A Big Life: Encouragement for People in the Arts – March 16 2020
At Newport Aquarium, Oregon
Two dogs knocked me down by the side of the road and started eating my back.
“Surely someone will stop to rescue me,” I thought as a car went right past me without stopping. I realized I needed to get up or die so I threw off the dogs and stood up, victorious.
Okay, that didn’t really happen to me. It is something that I dreamed. But the symbolism is obvious, isn’t it?
Fend for yourself. Don’t count on anyone. Rescue yourself.
Or is that the message? Maybe the people in the car didn’t see me lying on the road. But what if they did? Some people are just jerks.
On set candid acting at Hug Point for the film “The Beloved”
Living with the uneasiness of life and having a fistful of friends, relatives and professional connections who might love you and then leave you is hard. It’s a balancing act to trust that there will always be someone there who has your back and doesn’t just want to eat it.
My whole life has been filled with dreams like that.

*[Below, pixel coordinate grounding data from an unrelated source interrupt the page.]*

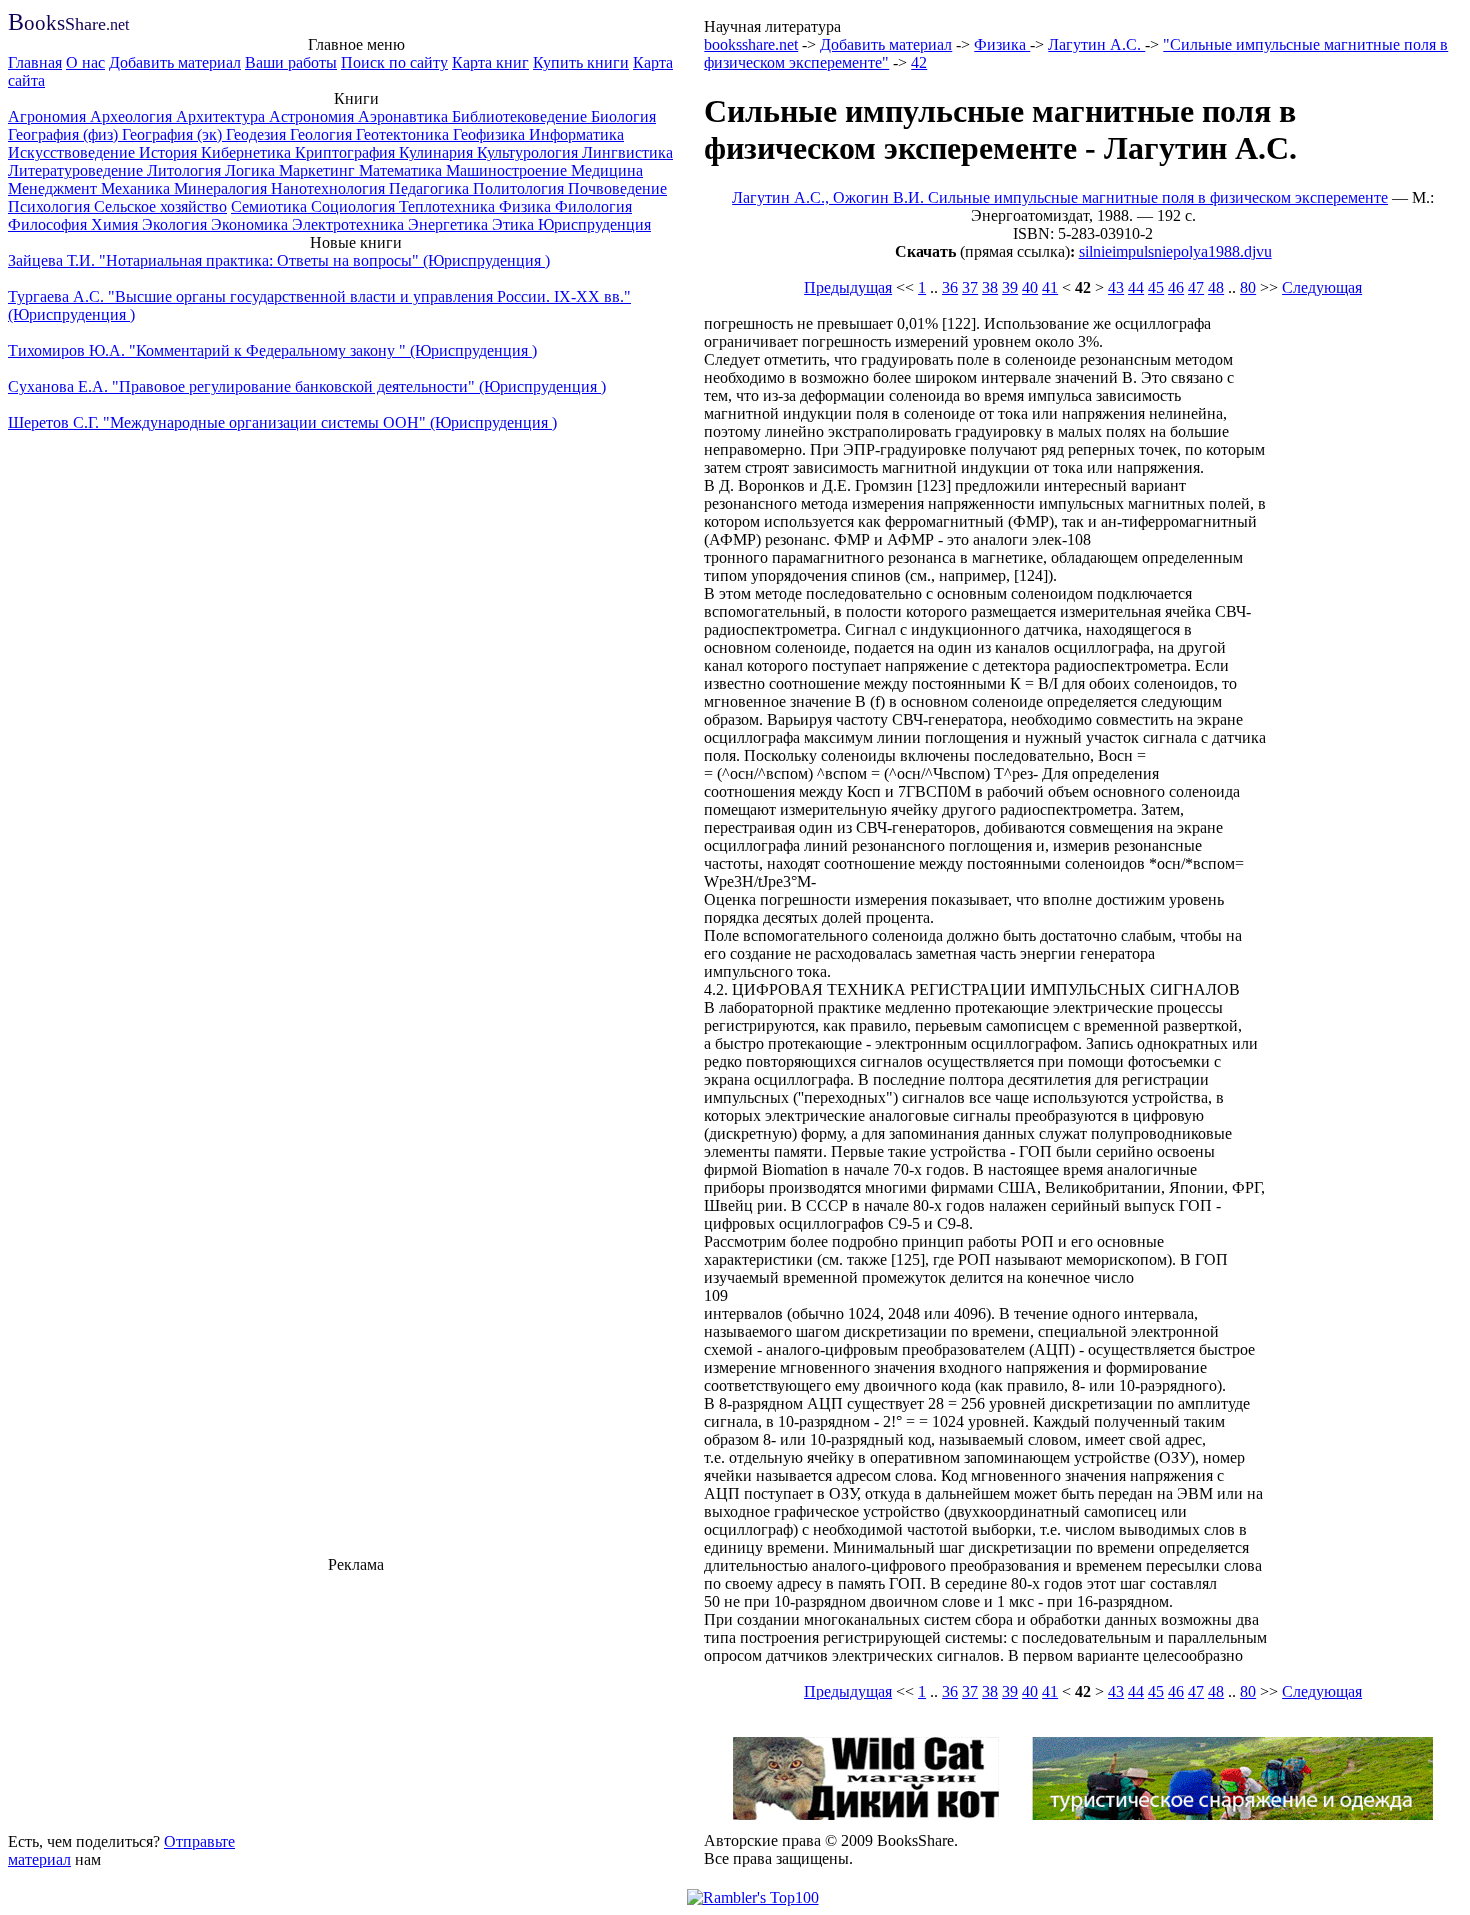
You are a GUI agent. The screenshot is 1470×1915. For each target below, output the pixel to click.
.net (68, 24)
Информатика (576, 134)
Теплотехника (449, 206)
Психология (51, 206)
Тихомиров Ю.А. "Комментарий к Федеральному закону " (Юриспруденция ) (272, 350)
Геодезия (258, 134)
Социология (355, 206)
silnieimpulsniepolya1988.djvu (1175, 251)
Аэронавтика (405, 116)
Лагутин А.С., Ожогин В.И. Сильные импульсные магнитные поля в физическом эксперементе (1060, 197)
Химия (116, 224)
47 (1196, 287)
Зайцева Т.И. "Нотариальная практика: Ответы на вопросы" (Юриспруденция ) (279, 260)
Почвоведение (617, 188)
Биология (623, 116)
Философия (49, 224)
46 (1176, 287)
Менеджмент (54, 188)
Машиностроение (508, 170)
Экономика (251, 224)
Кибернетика (248, 152)
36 (950, 287)
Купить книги (581, 62)
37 (970, 287)
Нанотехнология (330, 188)
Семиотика (271, 206)
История (170, 152)
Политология (520, 188)
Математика (402, 170)
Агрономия (49, 116)
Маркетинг (319, 170)
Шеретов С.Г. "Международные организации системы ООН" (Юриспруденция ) (282, 422)
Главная (35, 62)
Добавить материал (175, 62)
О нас (85, 62)
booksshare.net (751, 44)
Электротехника (350, 224)
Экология (176, 224)
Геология (323, 134)
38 (990, 287)
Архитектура (222, 116)
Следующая (1322, 287)
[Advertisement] (356, 1700)
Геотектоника (404, 134)
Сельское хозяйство (160, 206)
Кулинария (438, 152)
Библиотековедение (521, 116)
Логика (252, 170)
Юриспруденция (594, 224)
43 (1116, 287)
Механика (137, 188)
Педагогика (431, 188)
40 (1030, 287)
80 (1248, 287)
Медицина (607, 170)
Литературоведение (77, 170)
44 (1136, 287)
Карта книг (490, 62)
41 (1050, 287)
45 (1156, 287)
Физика (527, 206)
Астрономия (313, 116)
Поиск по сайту (394, 62)
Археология (133, 116)
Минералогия (222, 188)
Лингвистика (627, 152)
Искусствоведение (73, 152)
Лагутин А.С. (1096, 44)
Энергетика (450, 224)
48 (1216, 287)
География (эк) (174, 134)
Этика (515, 224)
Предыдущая (848, 287)
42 (919, 62)
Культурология (529, 152)
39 (1010, 287)
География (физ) (65, 134)
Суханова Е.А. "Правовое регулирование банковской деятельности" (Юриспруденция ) (307, 386)
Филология (593, 206)
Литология (186, 170)
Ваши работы (291, 62)
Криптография (347, 152)
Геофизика (491, 134)
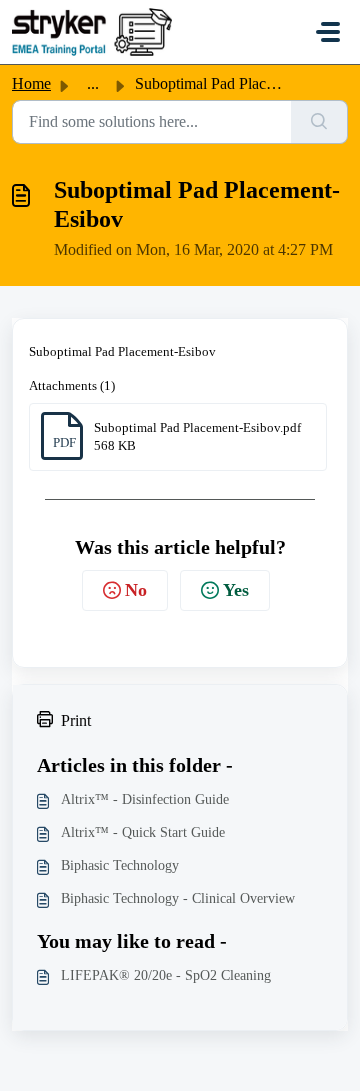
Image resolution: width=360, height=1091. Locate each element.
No (136, 590)
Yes (236, 590)
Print (76, 720)
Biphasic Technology (120, 865)
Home (31, 83)
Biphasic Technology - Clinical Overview (178, 898)
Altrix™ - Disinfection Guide (145, 799)
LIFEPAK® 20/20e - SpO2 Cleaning (166, 975)
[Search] (319, 122)
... (93, 83)
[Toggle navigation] (328, 32)
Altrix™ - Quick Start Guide (143, 832)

Sharks under my house bumping up against the floorboards and threatening to break through. Dinosaurs wrecking havoc on the lower floor of my hotel. The same potential threats and rewards are all around us all the time in waking life. Sometimes I feel safe and sometimes I do not. Yet whether I feel safe or do not feel safe has little bearing on whether or not I really am. So what’s the answer?
I am not sure I have one.
There are lots of spiritual and psychological practices that help. There are also practical ones to know, like the number of the fraud line at the Department of Justice and even better, the swift action the Attorney General will take if you just pick up the phone. (If you didn’t know that, write that down. I learned it late in life.)
A performance of my original play “Suicide in the Garden” at Fertile Ground 2020
I am still learning to trust the friends I have, to be compassionate with them and yet be willing to stand up to them if things go wrong between us. I used to think, “If there’s a problem, I caused it.” Those days are gone.
The truth is that everyone has a perspective. In the painful year or so since my mother died–something which has been so much harder than I ever thought possible–I have continued to learn and relearn many things. The biggest one continues to be, “What would it mean if the problem wasn’t me?”
My signature rainboots.
As to what this has to do with being an artist, I don’t know. Except that artists need to have perspective. Both in visual art and when creating characters.
And I have to remind myself of my own.
Note: Thanks, friends for bearing with the long wait for a blog post. It doesn’t mean lots of lovely artsy professional things haven’t been happening. It’s just been a difficult time.